È andata così: esco alle 2 di notte da un localino underground, dove con amici abbiamo suonato e bevuto svariate birre. Bella serata, bel clima. Andando a casa vedo file di gente ai bancomat. Dico: “Caro, siamo in guerra?”. “Macché — mi risponde lui — la gente esce e rimane senza soldi…”.Arrivata a casa accendo la Tv. E so che non abbiamo firmato l’accordo capestro. Tiro un respiro di sollievo. Meglio la guerra simbolica che quella vera». Così mi racconta mia cugina al telefono domenica. Lei ha un negozio di vestiti da donna e fa anche vestiti su misura, ha studiato moda a Roma. Fino a qualche anno fa la sua attività era una piccola fabbrica di soldi, ora stringe denti e cordone della spesa.

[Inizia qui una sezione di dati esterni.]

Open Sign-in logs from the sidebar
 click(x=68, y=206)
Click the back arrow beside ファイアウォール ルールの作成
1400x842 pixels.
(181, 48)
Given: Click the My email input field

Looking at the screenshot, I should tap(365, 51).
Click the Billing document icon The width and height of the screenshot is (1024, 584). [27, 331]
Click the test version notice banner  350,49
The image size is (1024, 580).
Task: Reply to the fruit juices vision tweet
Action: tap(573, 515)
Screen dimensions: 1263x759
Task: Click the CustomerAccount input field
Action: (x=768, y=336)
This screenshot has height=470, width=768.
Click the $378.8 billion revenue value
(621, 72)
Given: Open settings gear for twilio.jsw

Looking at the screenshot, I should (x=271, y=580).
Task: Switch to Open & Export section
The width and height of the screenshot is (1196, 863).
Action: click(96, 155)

«Che vuoi fare — aggiunge –. Non si può vendere anche la dignità». «Ma dicono che Tsipras perderà il referendum…». Alla mia obiezione scatta una grassa risata: «Chi dice una fesseria del genere? Persino le televisioni prezzolate dagli ex partiti di governo danno il no all’83 percento». Io rimango interdetta, e anche un po’ senza parole… Ancora una volta la superficialità dell’informazione di flusso colpisce come un mitra: «Non so, gira questo sondaggio… L’ho letto su Facebook». Scopro poco dopo che si trattava di un sondaggio online fatto da un quotidiano il giorno prima del discorso di Tsipras e che misurava l’europeismo ellenico. «Guarda, ogni volta che esce Dijsselbloem e apre la bocca 10 sì diventano 10 no. Hanno pestato troppi calli. Lo sai come sono i greci… Non gli toccare la bandiera, il senso d’orgoglio nazionale. Ci trattano come ladri e imbroglioni… E continuano a fare l’occhiolino a chi ci ha ridotto così. E poi, prendi ad esempio la zia Zacha. Prende 350 euro di pensione al mese: che gliele riduca la Merkel o il default… Almeno nel secondo caso avrà salvato la propria dignità».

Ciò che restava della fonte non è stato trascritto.